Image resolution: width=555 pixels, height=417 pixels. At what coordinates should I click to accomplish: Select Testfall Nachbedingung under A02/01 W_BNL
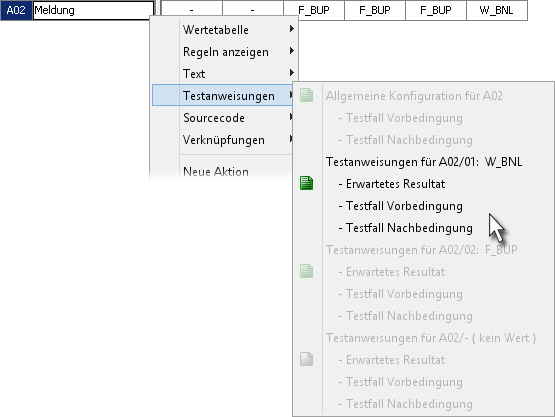click(x=405, y=228)
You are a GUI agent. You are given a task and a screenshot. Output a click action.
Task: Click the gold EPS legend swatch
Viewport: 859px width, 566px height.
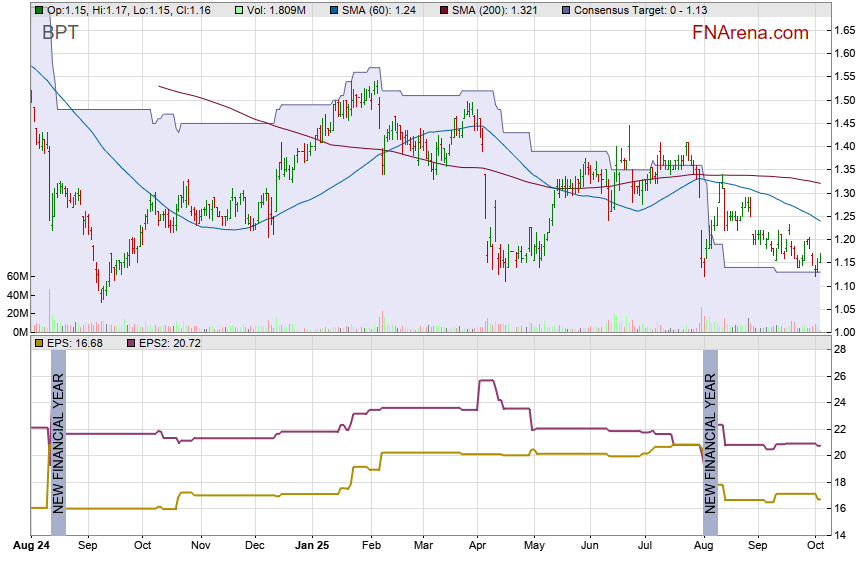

—————

Exclude images. Return the data above verbatim.

### Solution for this problem
Image resolution: width=555 pixels, height=417 pixels. At what coordinates should I click to accomplish: Select Testfall Nachbedingung under A02/01 W_BNL
click(x=405, y=228)
You are a GUI agent. You are given a task and a screenshot. Output a click action.
Task: Click the gold EPS legend swatch
Viewport: 859px width, 566px height.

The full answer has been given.